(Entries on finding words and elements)
-*-*-

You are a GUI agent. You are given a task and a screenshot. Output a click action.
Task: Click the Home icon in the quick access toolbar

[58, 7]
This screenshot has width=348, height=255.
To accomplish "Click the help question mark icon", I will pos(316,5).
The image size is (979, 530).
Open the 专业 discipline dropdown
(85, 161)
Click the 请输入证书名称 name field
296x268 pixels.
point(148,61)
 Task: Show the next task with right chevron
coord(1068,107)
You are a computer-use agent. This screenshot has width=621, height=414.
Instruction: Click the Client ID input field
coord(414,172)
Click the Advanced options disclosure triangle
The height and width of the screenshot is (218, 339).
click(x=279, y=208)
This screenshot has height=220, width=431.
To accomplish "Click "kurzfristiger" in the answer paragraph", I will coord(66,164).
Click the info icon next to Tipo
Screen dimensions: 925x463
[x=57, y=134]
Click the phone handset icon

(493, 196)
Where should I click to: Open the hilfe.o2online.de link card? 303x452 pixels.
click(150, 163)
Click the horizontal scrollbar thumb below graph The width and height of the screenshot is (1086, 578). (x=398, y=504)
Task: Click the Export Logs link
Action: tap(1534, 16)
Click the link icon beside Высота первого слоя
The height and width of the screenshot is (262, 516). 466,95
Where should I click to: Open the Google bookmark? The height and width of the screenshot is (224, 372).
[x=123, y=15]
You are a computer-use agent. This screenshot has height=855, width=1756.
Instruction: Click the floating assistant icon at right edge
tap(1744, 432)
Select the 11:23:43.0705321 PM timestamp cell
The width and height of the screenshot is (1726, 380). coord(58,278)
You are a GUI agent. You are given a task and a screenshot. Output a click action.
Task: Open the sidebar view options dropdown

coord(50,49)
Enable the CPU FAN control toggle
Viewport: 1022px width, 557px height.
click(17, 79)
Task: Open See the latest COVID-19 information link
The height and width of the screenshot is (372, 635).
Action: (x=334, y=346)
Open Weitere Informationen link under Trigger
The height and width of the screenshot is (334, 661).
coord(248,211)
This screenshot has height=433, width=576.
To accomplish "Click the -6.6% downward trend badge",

-*-*-

§ **Exercise details**: Quote every line of the listing above word for word, changing nothing.

§ **Exercise output**:
You are a GUI agent. You are given a task and a screenshot. Output a click action.
Task: Click the Home icon in the quick access toolbar

[58, 7]
This screenshot has width=348, height=255.
To accomplish "Click the help question mark icon", I will pos(316,5).
The image size is (979, 530).
Open the 专业 discipline dropdown
(85, 161)
Click the 请输入证书名称 name field
296x268 pixels.
point(148,61)
 Task: Show the next task with right chevron
coord(1068,107)
You are a computer-use agent. This screenshot has width=621, height=414.
Instruction: Click the Client ID input field
coord(414,172)
Click the Advanced options disclosure triangle
The height and width of the screenshot is (218, 339).
click(x=279, y=208)
This screenshot has height=220, width=431.
To accomplish "Click "kurzfristiger" in the answer paragraph", I will coord(66,164).
Click the info icon next to Tipo
Screen dimensions: 925x463
[x=57, y=134]
Click the phone handset icon

(493, 196)
Where should I click to: Open the hilfe.o2online.de link card? 303x452 pixels.
click(150, 163)
Click the horizontal scrollbar thumb below graph The width and height of the screenshot is (1086, 578). (x=398, y=504)
Task: Click the Export Logs link
Action: tap(1534, 16)
Click the link icon beside Высота первого слоя
The height and width of the screenshot is (262, 516). 466,95
Where should I click to: Open the Google bookmark? The height and width of the screenshot is (224, 372).
[x=123, y=15]
You are a computer-use agent. This screenshot has height=855, width=1756.
Instruction: Click the floating assistant icon at right edge
tap(1744, 432)
Select the 11:23:43.0705321 PM timestamp cell
The width and height of the screenshot is (1726, 380). coord(58,278)
You are a GUI agent. You are given a task and a screenshot. Output a click action.
Task: Open the sidebar view options dropdown

coord(50,49)
Enable the CPU FAN control toggle
Viewport: 1022px width, 557px height.
click(17, 79)
Task: Open See the latest COVID-19 information link
The height and width of the screenshot is (372, 635).
Action: (x=334, y=346)
Open Weitere Informationen link under Trigger
The height and width of the screenshot is (334, 661).
coord(248,211)
This screenshot has height=433, width=576.
To accomplish "Click the -6.6% downward trend badge",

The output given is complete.